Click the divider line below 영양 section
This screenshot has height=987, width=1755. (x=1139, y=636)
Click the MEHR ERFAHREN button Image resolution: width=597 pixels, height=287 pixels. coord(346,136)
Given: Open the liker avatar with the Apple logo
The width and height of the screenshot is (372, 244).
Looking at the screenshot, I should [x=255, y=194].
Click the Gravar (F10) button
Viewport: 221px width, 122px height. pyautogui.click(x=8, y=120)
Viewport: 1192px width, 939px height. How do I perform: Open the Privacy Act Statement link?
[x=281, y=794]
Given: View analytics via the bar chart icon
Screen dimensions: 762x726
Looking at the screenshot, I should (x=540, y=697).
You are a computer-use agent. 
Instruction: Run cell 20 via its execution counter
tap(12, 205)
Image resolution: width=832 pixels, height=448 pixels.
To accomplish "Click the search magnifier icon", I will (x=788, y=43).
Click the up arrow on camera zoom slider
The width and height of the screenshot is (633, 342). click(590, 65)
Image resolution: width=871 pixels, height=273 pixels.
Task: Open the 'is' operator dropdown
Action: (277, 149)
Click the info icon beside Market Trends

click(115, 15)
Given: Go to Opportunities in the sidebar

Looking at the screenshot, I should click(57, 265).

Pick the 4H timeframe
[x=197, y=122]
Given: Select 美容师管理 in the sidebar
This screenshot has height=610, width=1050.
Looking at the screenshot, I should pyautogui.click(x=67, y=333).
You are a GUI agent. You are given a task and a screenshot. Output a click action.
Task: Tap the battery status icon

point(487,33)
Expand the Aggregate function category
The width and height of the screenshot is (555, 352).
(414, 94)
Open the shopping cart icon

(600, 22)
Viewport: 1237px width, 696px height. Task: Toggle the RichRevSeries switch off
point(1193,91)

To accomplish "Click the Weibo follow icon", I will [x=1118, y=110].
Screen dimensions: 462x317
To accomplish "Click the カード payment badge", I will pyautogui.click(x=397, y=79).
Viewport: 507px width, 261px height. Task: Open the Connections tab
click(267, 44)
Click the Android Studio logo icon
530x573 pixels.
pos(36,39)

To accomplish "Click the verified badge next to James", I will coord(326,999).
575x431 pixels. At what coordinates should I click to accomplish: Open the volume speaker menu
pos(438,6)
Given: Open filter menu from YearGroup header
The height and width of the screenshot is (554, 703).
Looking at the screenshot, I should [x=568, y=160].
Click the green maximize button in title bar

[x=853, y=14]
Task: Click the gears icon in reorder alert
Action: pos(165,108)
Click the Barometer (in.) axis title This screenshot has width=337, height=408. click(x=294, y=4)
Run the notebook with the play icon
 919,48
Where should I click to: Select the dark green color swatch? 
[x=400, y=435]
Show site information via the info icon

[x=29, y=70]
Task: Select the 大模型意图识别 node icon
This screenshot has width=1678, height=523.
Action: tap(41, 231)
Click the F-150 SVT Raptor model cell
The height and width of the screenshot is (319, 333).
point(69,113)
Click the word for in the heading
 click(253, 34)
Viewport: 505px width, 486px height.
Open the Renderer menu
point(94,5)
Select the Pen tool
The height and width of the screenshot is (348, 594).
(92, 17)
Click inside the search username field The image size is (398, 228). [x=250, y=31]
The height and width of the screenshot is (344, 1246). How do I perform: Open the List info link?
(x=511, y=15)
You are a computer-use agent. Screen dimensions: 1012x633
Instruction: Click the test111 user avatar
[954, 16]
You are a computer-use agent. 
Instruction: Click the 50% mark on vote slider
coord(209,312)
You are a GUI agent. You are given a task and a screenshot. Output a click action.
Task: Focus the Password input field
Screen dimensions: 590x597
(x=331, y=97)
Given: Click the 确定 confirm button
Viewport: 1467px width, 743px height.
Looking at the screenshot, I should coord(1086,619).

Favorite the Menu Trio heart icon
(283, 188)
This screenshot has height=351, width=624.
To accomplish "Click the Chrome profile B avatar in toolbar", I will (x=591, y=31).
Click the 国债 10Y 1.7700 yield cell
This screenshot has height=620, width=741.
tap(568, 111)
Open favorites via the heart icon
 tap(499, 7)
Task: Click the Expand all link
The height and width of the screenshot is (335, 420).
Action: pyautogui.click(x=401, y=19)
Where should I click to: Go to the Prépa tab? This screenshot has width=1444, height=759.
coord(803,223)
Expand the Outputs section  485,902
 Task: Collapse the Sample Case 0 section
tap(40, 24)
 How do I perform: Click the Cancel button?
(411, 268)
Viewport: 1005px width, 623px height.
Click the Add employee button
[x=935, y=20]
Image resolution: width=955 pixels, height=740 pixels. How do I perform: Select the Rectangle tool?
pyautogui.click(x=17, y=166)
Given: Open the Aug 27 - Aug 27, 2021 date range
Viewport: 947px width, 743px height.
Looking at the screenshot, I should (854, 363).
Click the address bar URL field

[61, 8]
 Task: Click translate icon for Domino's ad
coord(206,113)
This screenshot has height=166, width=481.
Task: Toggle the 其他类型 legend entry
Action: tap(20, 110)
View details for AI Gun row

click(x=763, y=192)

**********

In exact wording, restate the lines of the data above from the first through the one holding "Given: Open the liker", and stop after that line.

Click the divider line below 영양 section
This screenshot has height=987, width=1755. (x=1139, y=636)
Click the MEHR ERFAHREN button Image resolution: width=597 pixels, height=287 pixels. coord(346,136)
Given: Open the liker avatar with the Apple logo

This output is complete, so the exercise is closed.